The Playhouse had a beautiful curved CinemaScope screen, but it had no movable masking. When a flat picture (1.85:1) was shown, the whole width of the screen was exposed. It had a curtain which was manually operated. It opened in a jerky manner, as if someone was using just one hand on the rope.

HDEngineer on June 21, 2015 at 1:56 pm

The Playhouse was owned and operated by the Boardman family. They also operated the Royal theater in St. Petersburg. The Royal was the “colored” theater in town, an old un air-conditioned Quonset hut. The Playhouse was in financial trouble in the early ‘60s, unable to compete for first run films with the chain theaters. The Boardmans hung on, hoping that the freeway would be built through their property. In 1963, Boardman had managed to secure the exhibition rights for a little known film “Lilies of the Field”. He was running the film at the Royal when Sidney Poitier won the Academy Award. He quickly moved the film to the Playhouse where it ran SRO for four weeks, saving the theater financially and breathing new momentum into it for a few more years.
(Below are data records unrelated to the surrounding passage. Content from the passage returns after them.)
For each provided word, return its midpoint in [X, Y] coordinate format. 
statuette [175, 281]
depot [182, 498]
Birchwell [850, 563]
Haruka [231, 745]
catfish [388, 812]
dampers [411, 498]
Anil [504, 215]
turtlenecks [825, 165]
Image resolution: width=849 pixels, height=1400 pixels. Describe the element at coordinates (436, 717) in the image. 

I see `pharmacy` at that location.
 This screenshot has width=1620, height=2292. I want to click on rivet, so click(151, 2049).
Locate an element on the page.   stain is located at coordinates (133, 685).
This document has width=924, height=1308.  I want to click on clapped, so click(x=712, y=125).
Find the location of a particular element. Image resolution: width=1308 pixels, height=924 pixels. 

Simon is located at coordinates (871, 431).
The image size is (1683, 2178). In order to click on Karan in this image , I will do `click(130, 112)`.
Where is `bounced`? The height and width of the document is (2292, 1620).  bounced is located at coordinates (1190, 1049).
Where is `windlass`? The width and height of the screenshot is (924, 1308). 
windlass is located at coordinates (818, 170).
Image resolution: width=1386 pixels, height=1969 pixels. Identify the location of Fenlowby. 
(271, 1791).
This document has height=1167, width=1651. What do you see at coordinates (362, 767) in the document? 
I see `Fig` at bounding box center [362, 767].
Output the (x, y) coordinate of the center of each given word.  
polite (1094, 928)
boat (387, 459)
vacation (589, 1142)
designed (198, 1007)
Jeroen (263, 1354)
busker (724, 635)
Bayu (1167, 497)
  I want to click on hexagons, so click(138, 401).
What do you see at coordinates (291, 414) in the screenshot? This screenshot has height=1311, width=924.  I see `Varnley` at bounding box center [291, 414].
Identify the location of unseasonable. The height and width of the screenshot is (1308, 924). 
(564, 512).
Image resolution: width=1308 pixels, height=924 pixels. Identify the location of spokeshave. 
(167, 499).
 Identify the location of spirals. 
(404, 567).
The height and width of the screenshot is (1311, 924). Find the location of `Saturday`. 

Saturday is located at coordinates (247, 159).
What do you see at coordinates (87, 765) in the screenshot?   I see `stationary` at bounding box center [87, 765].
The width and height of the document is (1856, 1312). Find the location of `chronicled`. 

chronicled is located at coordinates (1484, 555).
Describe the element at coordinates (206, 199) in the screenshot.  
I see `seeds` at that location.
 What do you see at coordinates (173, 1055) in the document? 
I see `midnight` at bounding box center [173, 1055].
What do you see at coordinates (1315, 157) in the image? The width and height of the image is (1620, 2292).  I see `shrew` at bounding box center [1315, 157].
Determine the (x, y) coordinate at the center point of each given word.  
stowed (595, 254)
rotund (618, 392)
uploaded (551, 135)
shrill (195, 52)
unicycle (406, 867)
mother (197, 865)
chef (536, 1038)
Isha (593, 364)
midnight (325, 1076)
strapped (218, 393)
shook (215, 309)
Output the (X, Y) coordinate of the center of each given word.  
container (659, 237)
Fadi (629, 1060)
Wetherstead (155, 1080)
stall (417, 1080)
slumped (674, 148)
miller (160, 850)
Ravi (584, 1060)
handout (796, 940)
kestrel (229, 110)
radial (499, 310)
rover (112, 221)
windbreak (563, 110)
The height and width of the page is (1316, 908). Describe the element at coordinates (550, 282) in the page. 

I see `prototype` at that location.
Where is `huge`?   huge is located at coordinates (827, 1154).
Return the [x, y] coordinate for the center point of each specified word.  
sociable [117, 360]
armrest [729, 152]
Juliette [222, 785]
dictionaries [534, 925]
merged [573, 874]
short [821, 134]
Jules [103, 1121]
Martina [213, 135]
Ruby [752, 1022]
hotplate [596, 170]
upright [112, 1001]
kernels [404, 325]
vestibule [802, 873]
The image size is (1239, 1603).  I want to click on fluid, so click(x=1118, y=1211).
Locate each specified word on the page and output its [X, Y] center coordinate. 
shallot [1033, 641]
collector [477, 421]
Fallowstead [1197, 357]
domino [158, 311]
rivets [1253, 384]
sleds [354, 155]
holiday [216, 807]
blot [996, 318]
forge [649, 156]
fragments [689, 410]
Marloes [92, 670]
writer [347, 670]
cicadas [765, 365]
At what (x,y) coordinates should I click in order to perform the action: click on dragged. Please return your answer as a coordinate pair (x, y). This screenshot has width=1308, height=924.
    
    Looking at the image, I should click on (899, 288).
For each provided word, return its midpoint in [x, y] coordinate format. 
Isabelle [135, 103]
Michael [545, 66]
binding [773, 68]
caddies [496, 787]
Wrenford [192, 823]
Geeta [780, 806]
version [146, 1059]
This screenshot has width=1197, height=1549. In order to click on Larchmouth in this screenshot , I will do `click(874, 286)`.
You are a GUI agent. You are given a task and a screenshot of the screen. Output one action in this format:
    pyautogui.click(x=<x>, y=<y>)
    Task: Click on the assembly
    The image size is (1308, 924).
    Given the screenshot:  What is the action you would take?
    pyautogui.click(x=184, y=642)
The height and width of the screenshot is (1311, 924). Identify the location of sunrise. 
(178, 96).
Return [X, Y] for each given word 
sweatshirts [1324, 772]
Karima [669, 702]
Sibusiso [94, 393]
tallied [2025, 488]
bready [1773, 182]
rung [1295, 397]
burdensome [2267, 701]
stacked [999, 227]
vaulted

If someone has an active plan to save this old theater, feel free to contact me.

HDEngineer on June 21, 2015 at 2:05 pm

The Patio/Playhouse was originally a vaudeville house; with stage, footlights and spotlight, flyloft, orchestra pit, and dressing rooms. When the roof was put on, the building was air-conditioned; probably one of the first buildings in St. Pete to be so equipped. In the early days, the theater ran nitrate film. Its a wonder it never burned down. Bill Moore

P. K. "Budd" Ballard
P. K. "Budd" Ballard on December 2, 2016 at 12:45 am

One night when I was the projectionist at the PLAYHOUSE, the intercom buzzer went off. When I answered, it was a very excited Mr. Boardman. He said, “Turn off the sign immediately.” After turning off the sign, I called Mr. Boardman back and asked him why he was so excited. He said, “ Driving down Central Avenue to the theatre, he noticed a malfunction with the sign. One side said PAYHOUSE and thew other side said LAYHOUSE. The sign was repaired the next day. The booth had SUPER SIMPLEX projectors and BRENKERT "ENARC” lamps with a small motor-generator in the booth for power. A nice feature of the PLAYHOUSE was a large snack bar to the right of the box office. The front opened up to face Central Avenue and food was served to patrons who were not in the theatre. An added bonus was that this was also the location of a city buss stop.

Robert L. Bradley
Robert L. Bradley on December 2, 2016 at 5:02 am

When I went to the Playhouse in the early sixties, the curtain was not motorized. When it opened, it looked like someone was pulling the rope with one hand, it was so jerky. I also noticed they did not mask their flat picture, but had the screen opened all the way. I worked in some theatres where the curtain was used for side masking, but I didn’t see this at the Playhouse.

HDEngineer on December 2, 2016 at 4:46 pm

Playhouse trivia….The curtain was indeed opened and closed by hand, when someone bothered. There were tape marks on the rope to show the proper masking positions, again if someone bothered to follow them…….

Is the building still for sale ?? Does anyone know how much and who the seller is ??